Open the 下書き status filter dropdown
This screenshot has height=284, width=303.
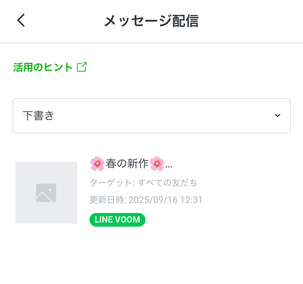pos(151,116)
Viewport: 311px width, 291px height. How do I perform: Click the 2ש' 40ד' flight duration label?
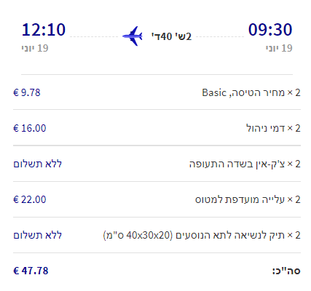[171, 36]
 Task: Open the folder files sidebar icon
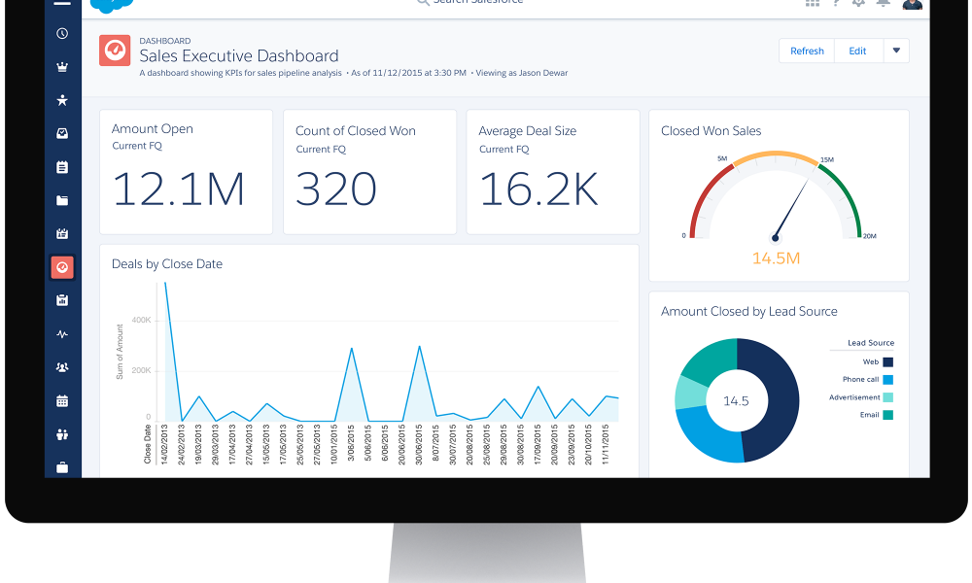click(62, 201)
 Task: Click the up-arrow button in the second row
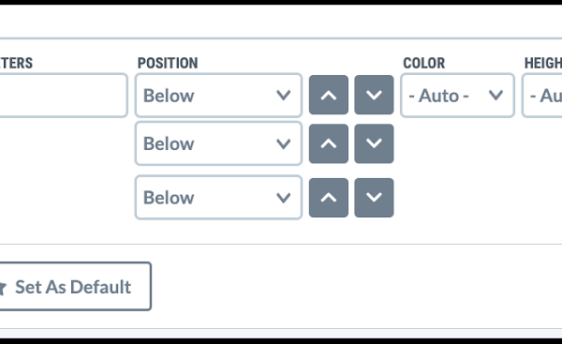coord(329,143)
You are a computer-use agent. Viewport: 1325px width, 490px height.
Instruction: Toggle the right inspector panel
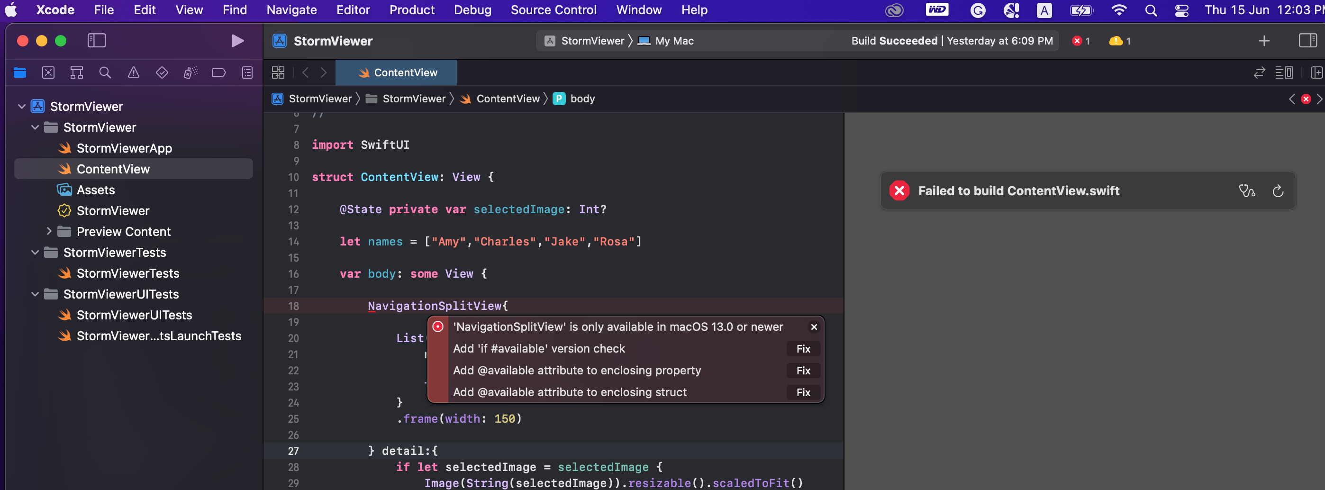pyautogui.click(x=1308, y=41)
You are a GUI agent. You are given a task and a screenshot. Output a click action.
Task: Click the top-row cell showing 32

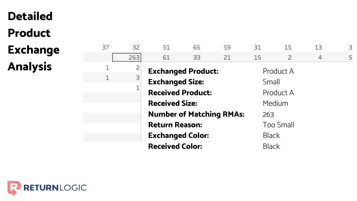136,47
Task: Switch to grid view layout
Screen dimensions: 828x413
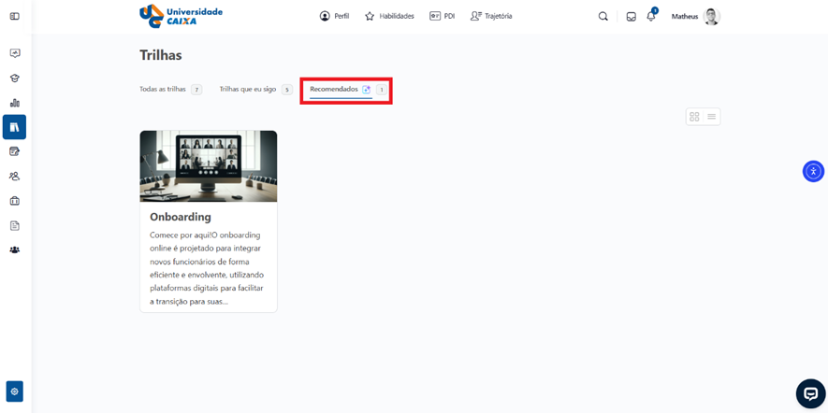Action: point(694,117)
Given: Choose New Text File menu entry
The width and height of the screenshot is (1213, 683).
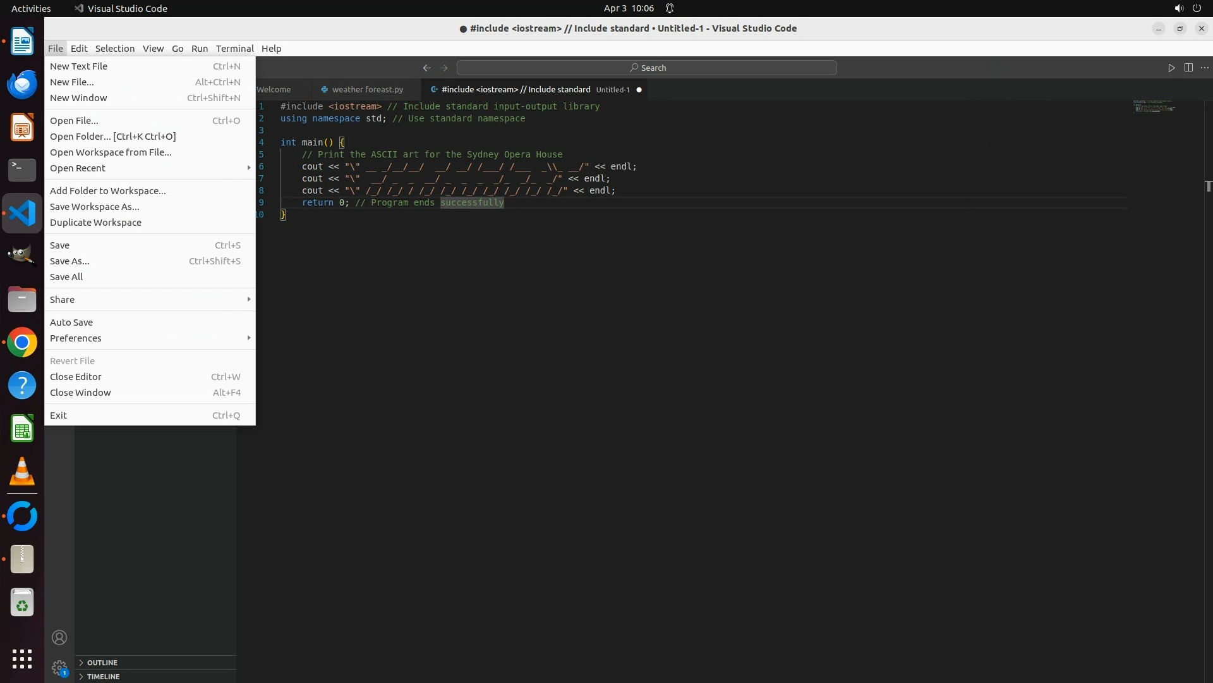Looking at the screenshot, I should 78,66.
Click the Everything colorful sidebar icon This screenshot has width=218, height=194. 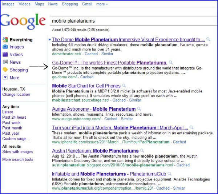(5, 40)
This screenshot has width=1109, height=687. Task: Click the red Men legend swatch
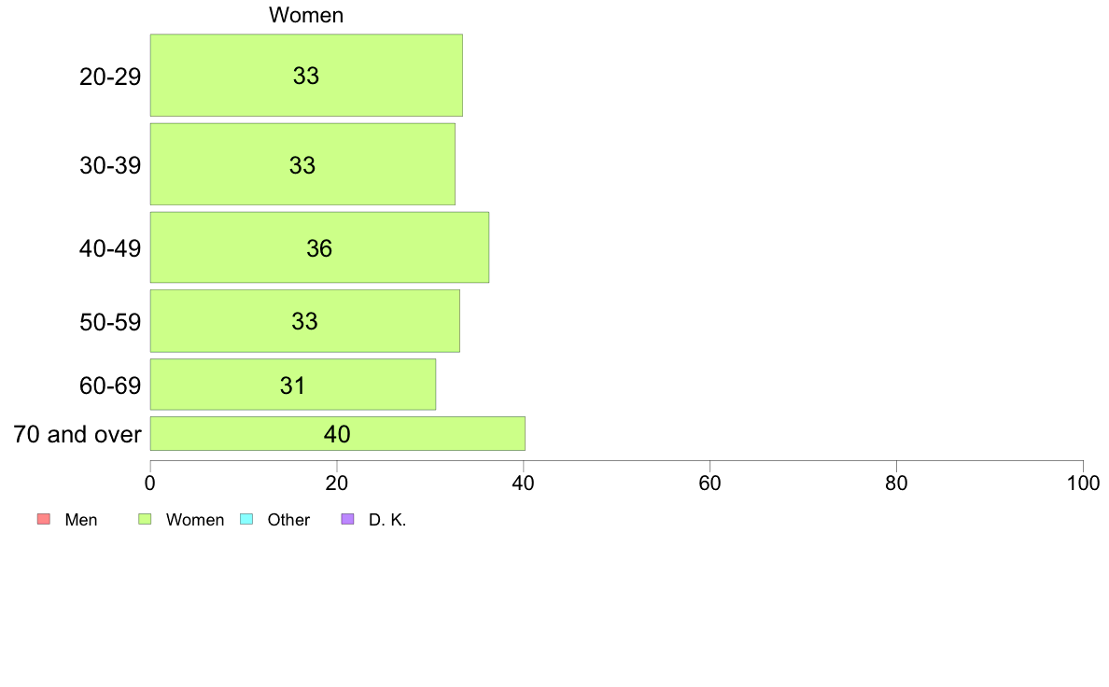coord(44,519)
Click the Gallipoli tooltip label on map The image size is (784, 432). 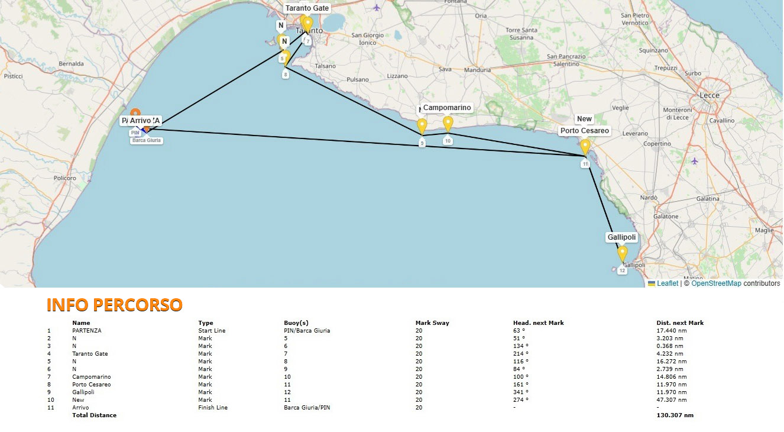621,237
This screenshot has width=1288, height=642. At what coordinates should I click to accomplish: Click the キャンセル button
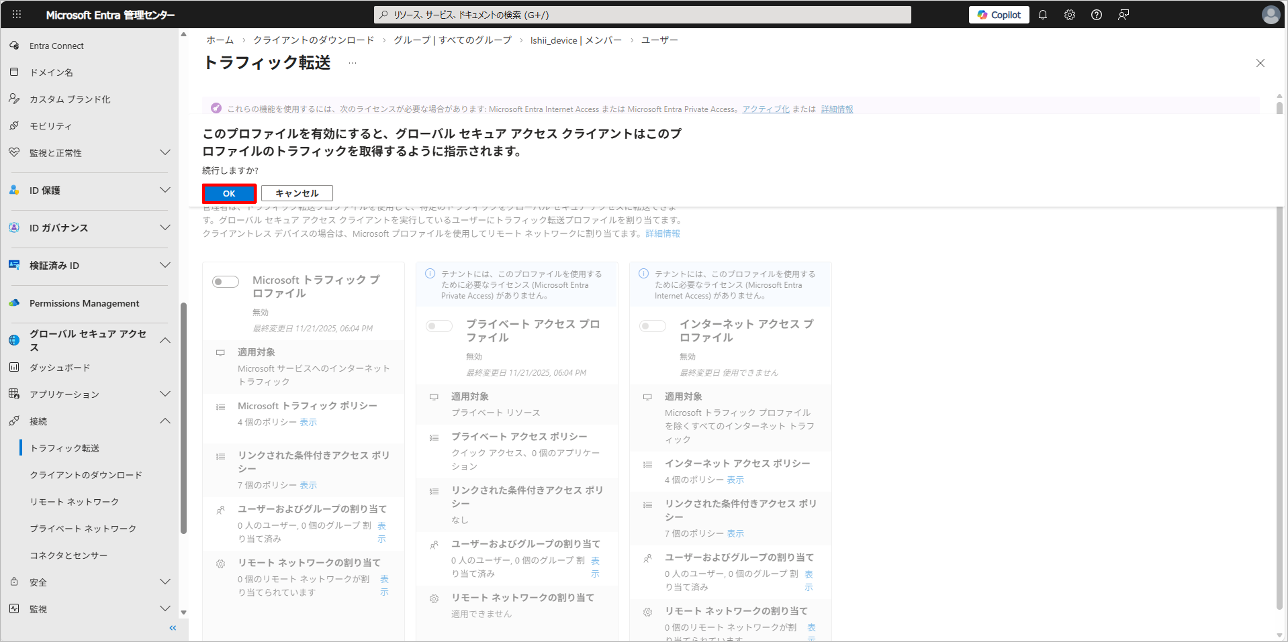[297, 193]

**********

# PROBLEM STATEMENT:
Copy the material from its start through the line containing "coord(329,143)", both included, and leave out the pictures.

# ANSWER FOR THE TASK:
Open the 下書き status filter dropdown
This screenshot has height=284, width=303.
pos(151,116)
Viewport: 311px width, 291px height. How do I perform: Click the 2ש' 40ד' flight duration label?
[171, 36]
 Task: Open the folder files sidebar icon
click(62, 201)
 Task: Click the up-arrow button in the second row
coord(329,143)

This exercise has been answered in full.